Advertisement

Boskin Expects Inflation to Cool in a Few Months

Share
From Reuters

Michael Boskin, the senior economic adviser to President Bush, said Thursday that the U.S. inflation rate, boosted by oil price rises, will stay high for the next two months but then start to decline.

Speaking to reporters before a committee meeting of the Organization for Economic Cooperation and Development, Boskin said: “There may be another one or two months of higher inflation numbers because not all the oil prices have worked through the system.”

“But we expect these effects to be transitory. We expect inflation to stabilize and then, through this year or next year, start to abate.”

Advertisement

Concerns about inflation, rekindled since the middle of last year, have forced industrial nations to raise interest rates and upset currency markets.

In Europe, concern that West Germany next week may raise official rates for the second time in a month has hit stock and bond markets hard during the past week.

But Boskin, chairman of Bush’s Council of Economic Advisers, also said there is no current reason for recession in the United States or anywhere else.

Addressing economists’ worries that the economic expansion of the past six years cannot continue, he said: “There’s no economic law that necessitates a recession in the U.S., or anywhere else for that matter, any time soon.”

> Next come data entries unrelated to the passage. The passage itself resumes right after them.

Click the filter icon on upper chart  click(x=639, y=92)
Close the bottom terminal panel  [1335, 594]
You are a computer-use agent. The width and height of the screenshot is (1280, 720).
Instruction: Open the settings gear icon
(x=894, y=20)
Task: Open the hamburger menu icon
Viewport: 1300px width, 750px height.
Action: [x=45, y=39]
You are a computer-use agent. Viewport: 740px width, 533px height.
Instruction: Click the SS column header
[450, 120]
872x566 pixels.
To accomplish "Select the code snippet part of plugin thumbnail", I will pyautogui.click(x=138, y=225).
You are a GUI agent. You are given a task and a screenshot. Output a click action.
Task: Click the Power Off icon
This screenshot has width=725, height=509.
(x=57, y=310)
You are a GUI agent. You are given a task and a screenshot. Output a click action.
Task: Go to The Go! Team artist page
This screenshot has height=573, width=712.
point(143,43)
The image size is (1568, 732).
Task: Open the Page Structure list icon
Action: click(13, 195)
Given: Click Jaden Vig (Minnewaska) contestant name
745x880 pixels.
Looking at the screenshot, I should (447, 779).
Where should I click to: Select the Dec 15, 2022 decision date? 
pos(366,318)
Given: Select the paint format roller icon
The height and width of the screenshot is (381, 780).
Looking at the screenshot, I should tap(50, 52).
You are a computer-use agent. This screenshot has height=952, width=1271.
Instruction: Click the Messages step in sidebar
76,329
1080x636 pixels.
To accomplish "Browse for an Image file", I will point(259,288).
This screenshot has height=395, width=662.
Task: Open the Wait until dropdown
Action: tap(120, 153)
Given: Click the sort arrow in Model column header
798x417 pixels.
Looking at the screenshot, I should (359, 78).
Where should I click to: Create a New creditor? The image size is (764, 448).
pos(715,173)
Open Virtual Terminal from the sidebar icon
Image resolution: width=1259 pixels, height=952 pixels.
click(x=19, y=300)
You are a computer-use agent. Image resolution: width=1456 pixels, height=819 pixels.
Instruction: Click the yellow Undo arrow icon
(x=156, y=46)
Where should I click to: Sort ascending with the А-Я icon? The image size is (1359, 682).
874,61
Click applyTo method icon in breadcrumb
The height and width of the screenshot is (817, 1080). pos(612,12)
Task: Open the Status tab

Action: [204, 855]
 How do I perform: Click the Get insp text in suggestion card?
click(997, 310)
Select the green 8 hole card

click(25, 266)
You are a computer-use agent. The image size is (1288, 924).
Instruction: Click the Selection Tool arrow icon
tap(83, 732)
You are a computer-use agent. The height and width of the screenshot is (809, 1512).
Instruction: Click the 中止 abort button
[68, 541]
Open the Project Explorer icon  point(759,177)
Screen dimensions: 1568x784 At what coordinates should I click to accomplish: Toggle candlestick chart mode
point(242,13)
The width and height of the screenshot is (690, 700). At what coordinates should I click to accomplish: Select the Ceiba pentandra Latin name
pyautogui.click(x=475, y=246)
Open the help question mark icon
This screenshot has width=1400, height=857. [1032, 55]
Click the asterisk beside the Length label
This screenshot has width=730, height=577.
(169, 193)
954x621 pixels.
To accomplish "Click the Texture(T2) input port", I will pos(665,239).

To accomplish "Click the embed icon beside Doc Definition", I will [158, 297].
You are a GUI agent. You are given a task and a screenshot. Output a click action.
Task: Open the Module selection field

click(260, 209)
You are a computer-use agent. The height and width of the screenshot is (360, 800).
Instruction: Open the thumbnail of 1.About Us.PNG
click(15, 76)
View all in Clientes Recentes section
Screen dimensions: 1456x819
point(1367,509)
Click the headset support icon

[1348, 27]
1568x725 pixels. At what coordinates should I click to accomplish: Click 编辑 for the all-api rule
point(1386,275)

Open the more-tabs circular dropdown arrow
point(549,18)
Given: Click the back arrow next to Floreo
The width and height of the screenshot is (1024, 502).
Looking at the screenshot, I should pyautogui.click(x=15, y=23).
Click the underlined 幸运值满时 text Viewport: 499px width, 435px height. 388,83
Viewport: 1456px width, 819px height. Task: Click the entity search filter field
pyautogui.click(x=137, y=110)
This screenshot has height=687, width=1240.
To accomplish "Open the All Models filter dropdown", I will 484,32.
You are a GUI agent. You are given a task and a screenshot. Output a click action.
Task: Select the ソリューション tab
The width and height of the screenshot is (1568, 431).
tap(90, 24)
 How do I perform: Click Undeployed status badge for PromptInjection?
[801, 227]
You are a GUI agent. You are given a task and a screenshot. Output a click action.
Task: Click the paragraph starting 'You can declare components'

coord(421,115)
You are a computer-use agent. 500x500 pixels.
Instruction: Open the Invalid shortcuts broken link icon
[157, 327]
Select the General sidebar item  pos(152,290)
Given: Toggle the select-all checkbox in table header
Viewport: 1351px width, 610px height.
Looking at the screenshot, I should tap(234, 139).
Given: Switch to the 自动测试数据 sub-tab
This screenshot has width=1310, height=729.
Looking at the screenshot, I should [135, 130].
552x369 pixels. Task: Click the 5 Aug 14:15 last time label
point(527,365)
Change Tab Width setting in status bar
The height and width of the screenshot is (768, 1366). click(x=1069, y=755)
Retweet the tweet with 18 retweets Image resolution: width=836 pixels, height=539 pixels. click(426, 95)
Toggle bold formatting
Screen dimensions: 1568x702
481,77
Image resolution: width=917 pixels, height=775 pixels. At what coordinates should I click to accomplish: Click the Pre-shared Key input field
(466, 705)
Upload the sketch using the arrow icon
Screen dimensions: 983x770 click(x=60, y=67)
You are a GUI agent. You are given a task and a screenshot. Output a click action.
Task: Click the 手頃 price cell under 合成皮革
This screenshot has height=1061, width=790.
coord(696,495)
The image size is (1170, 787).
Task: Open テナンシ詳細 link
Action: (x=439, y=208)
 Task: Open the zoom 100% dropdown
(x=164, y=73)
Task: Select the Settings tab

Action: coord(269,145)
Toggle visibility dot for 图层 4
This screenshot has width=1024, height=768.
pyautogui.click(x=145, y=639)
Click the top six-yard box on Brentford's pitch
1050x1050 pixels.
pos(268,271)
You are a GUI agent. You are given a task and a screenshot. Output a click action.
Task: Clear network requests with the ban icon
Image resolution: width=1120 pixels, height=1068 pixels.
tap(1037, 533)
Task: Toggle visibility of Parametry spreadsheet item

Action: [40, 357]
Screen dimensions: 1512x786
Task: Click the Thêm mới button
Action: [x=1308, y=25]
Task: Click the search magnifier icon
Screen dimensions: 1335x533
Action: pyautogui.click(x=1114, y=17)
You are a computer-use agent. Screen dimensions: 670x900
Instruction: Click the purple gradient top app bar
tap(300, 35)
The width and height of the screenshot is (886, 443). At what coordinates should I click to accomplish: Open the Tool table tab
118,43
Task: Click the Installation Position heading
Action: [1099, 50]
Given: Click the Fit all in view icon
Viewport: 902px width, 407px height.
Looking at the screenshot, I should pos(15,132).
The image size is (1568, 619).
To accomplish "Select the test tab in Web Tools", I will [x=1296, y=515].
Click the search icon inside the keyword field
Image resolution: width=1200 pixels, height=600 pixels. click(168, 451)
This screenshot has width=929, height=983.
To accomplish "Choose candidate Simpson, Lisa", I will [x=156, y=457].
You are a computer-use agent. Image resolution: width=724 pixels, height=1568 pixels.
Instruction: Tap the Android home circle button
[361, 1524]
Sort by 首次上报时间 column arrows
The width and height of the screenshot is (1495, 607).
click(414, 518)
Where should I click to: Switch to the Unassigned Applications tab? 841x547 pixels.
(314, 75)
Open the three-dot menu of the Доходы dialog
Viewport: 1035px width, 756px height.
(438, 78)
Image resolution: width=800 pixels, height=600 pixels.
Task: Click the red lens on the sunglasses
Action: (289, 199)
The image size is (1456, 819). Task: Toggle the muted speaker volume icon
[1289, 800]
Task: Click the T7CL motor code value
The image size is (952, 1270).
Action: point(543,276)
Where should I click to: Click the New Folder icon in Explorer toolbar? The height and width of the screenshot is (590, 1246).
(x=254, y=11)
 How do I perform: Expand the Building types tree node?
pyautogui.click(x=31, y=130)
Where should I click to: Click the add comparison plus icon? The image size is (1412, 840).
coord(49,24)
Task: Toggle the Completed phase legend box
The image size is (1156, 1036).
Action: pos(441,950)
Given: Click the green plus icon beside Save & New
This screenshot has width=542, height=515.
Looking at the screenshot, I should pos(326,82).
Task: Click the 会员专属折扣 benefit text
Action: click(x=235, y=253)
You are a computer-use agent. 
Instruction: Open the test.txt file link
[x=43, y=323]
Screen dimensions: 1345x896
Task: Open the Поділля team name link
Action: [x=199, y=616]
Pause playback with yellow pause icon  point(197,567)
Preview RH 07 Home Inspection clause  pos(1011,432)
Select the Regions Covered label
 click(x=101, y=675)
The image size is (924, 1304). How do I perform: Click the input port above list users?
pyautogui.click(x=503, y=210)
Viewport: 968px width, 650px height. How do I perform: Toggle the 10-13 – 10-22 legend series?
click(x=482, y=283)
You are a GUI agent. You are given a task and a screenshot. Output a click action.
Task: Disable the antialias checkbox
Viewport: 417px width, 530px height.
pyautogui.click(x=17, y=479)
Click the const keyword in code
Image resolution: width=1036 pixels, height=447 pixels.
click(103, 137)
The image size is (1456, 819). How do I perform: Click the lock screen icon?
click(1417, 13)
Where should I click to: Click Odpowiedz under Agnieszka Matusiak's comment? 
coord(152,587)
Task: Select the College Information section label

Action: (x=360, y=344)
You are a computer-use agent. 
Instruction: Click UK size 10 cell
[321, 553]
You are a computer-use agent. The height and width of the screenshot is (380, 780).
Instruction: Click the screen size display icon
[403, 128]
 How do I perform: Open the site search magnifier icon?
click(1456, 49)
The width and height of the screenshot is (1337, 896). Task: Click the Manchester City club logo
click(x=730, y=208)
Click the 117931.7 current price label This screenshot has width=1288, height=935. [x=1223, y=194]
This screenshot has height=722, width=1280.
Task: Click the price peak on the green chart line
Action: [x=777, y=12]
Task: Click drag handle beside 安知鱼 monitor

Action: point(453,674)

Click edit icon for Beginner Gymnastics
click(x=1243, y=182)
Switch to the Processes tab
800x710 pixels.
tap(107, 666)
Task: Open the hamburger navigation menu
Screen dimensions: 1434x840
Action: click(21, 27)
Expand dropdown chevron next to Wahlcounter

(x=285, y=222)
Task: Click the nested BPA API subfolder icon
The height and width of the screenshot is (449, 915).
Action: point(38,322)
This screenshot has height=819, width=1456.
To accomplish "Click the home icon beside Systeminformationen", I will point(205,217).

He said the causes of recession--sudden external shocks such as the 1970s oil price jumps, policy mistakes or serious imbalances in the economy--are absent.

The White House’s primary goal in economic policy is “to make sure we sustain growth,” he said.

Advertisement

$100 Billion Is Target

But he said there would be no sudden reduction in the so-called twin deficits that have been the subject of strong criticism at home and abroad.

The government budget deficit should shrink to around $100 billion in the 1990 fiscal year, but the external trade gap probably will not be narrowed as much this year as it did in 1988, he said.

Under the Balanced Budget Act, Congress has set $100 billion as a target figure for the 1990 deficit.

But OECD economists see the budget deficit being reduced more slowly, to $149 billion in 1990 from $155 billion in both 1989 and 1988.

Major trading partners have been pressing for both deficits to be reduced to head off a threat to world industrial growth.

Boskin said the recent budget accord between the Bush Administration and Congress was the first reached on time and “outside the atmosphere of crisis.”

Advertisement

He added: “We would have liked it to be still bolder. We believed it was important to show that we have made important first steps.”